* **To be done**:
Rewrite every row below with each "icon" changed to "symbol" and nothing else altered. Leave the pictures out.
:: Data for the task ::
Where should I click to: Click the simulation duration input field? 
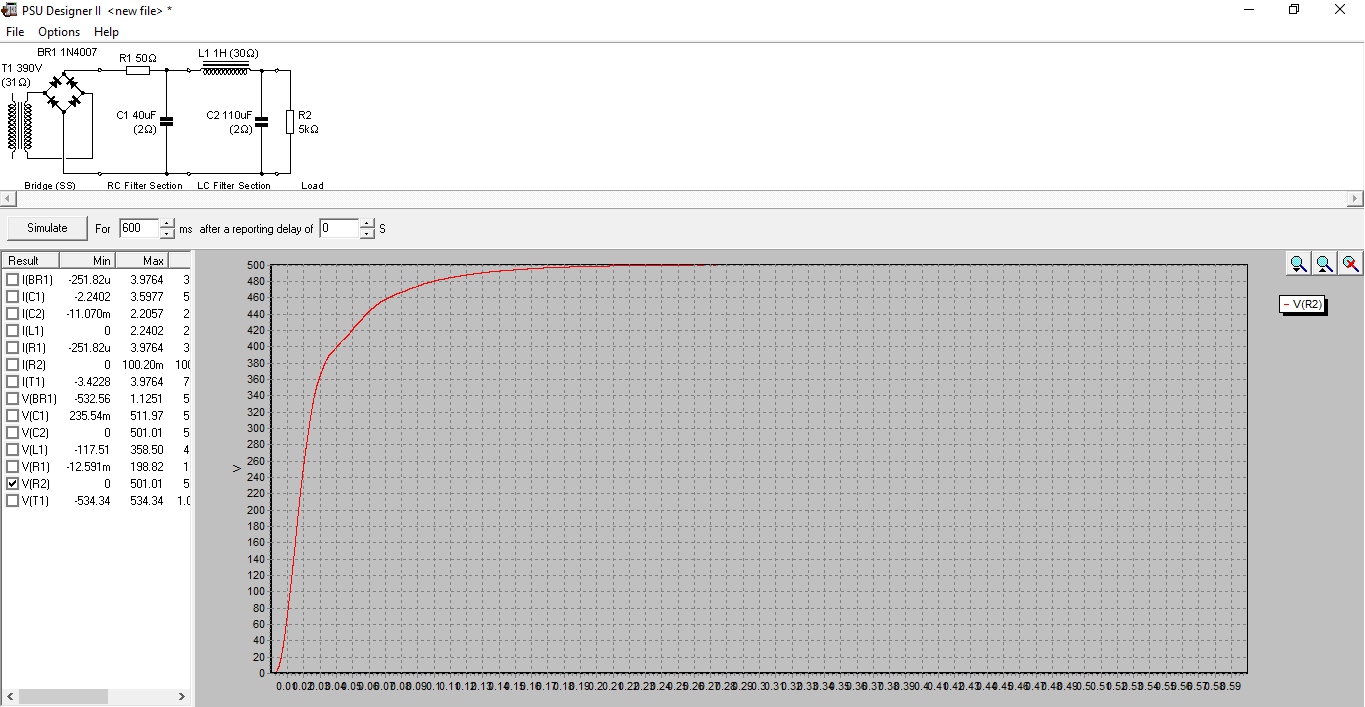click(138, 228)
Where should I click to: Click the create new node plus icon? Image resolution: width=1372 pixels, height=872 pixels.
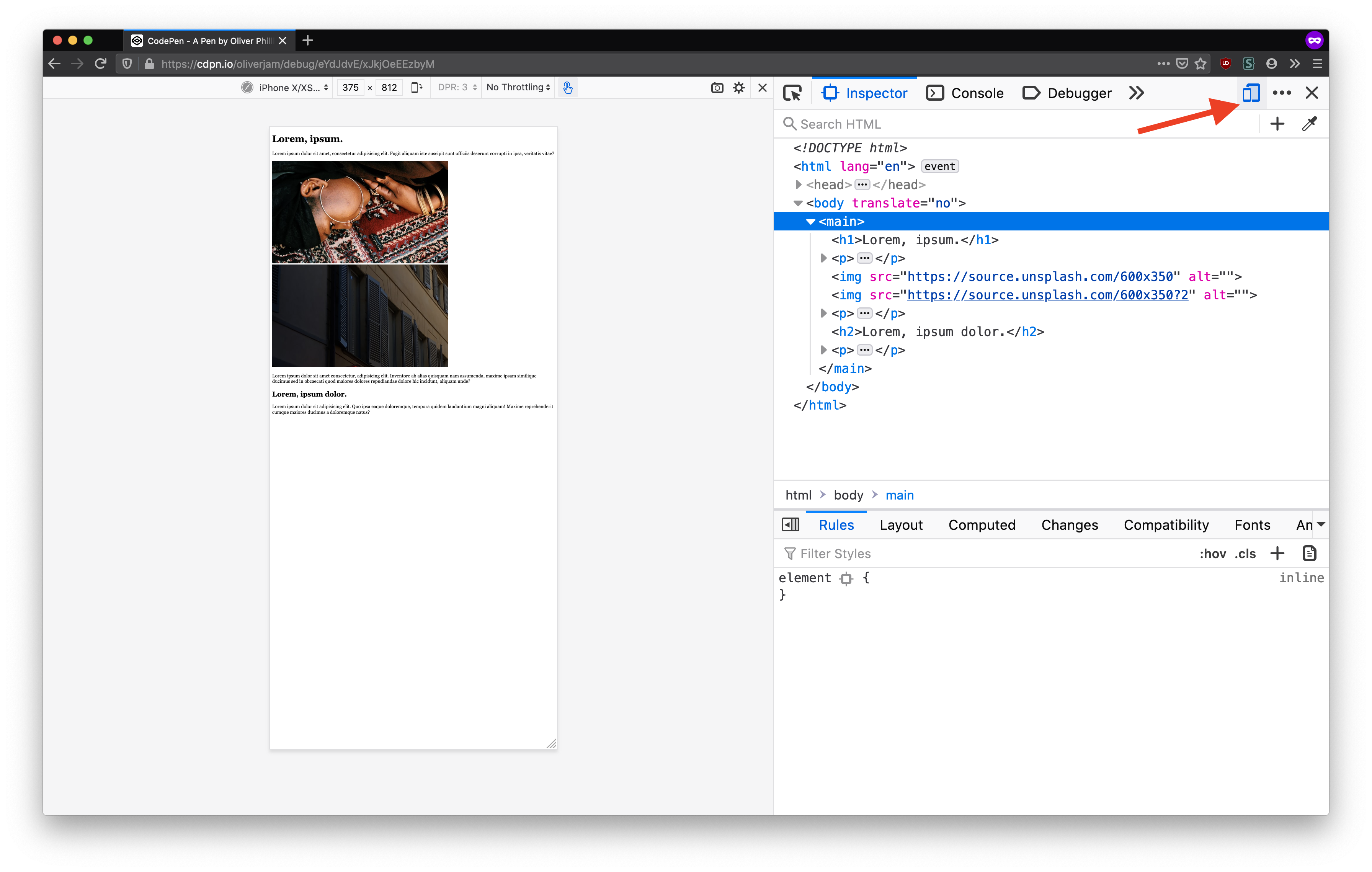pos(1277,124)
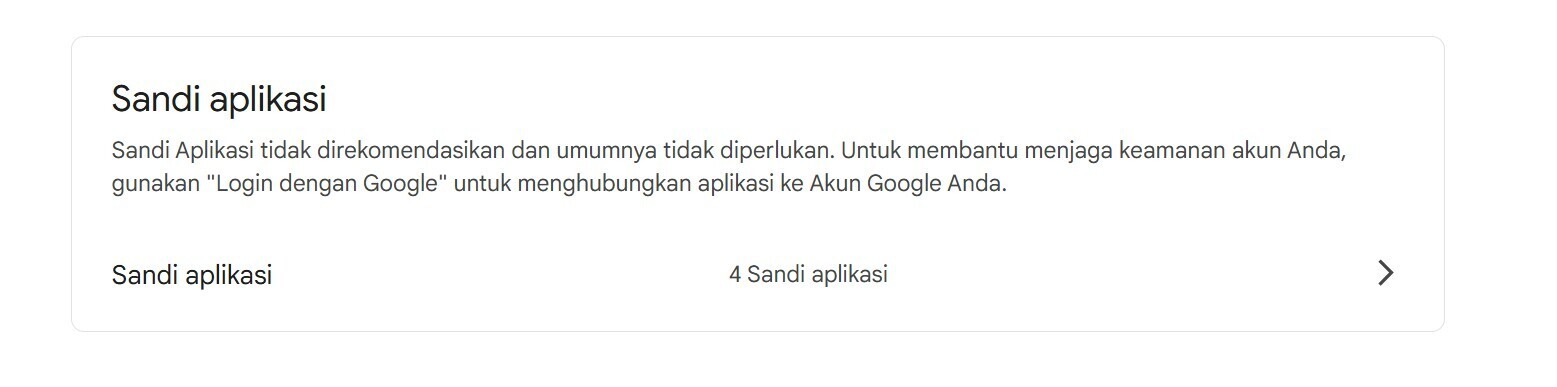
Task: Open the Sandi aplikasi row label
Action: [x=192, y=275]
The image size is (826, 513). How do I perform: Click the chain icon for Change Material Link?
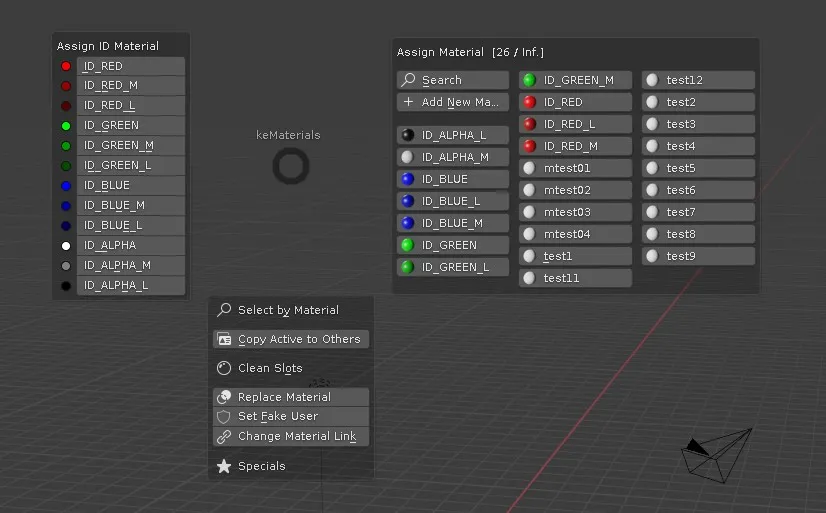point(224,436)
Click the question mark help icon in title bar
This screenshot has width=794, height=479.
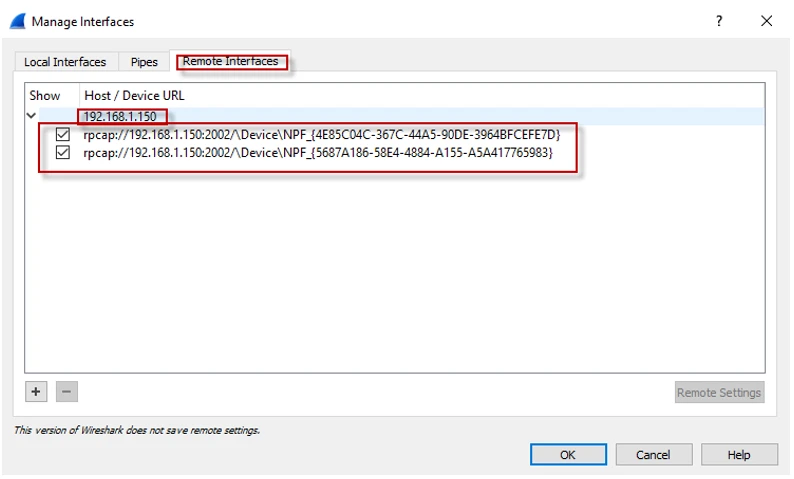click(718, 21)
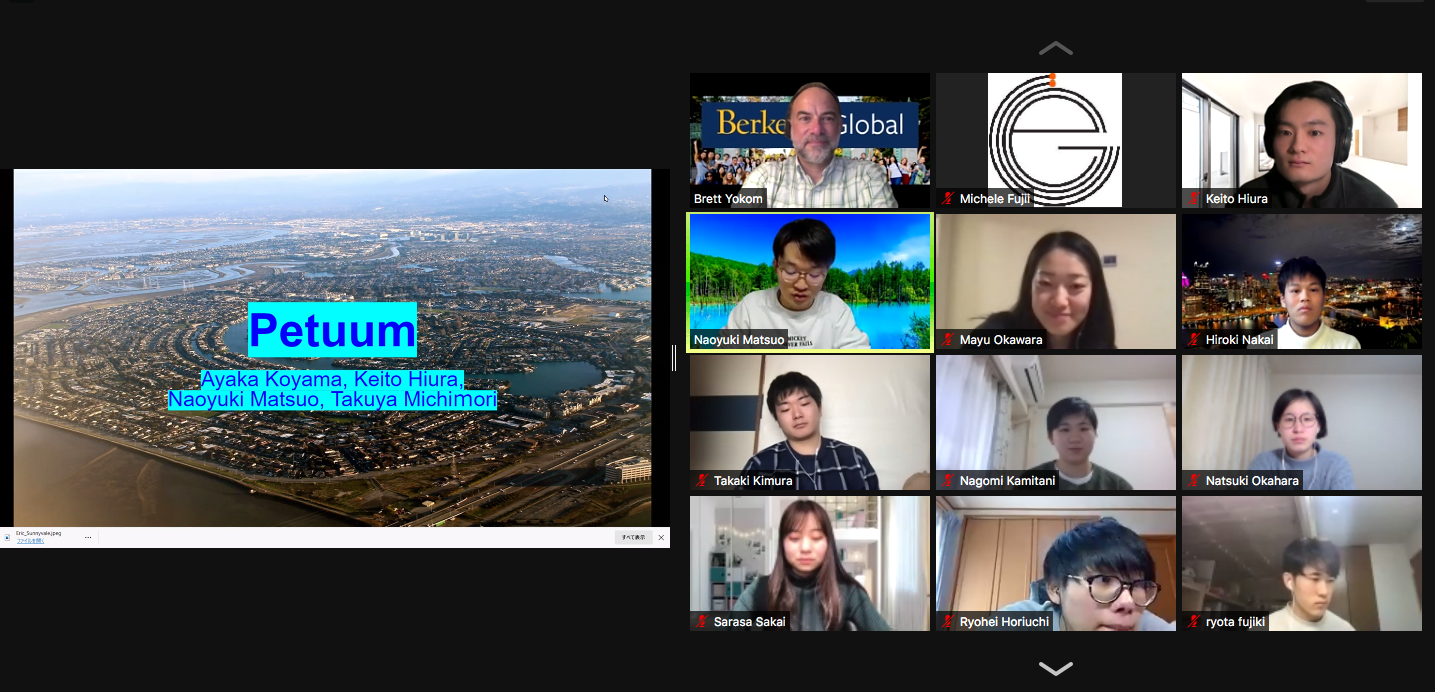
:::
* **Exercise result**:
Where should I click to: Click the simulation duration input field? 
click(138, 228)
Where should I click to: Click the create new node plus symbol? Image resolution: width=1372 pixels, height=872 pixels.
pos(1277,124)
Task: Open the Sandi aplikasi row label
Action: [x=192, y=275]
The image size is (826, 513). How do I perform: Click the chain symbol for Change Material Link?
point(224,436)
Click the question mark help symbol in title bar
This screenshot has width=794, height=479.
click(718, 21)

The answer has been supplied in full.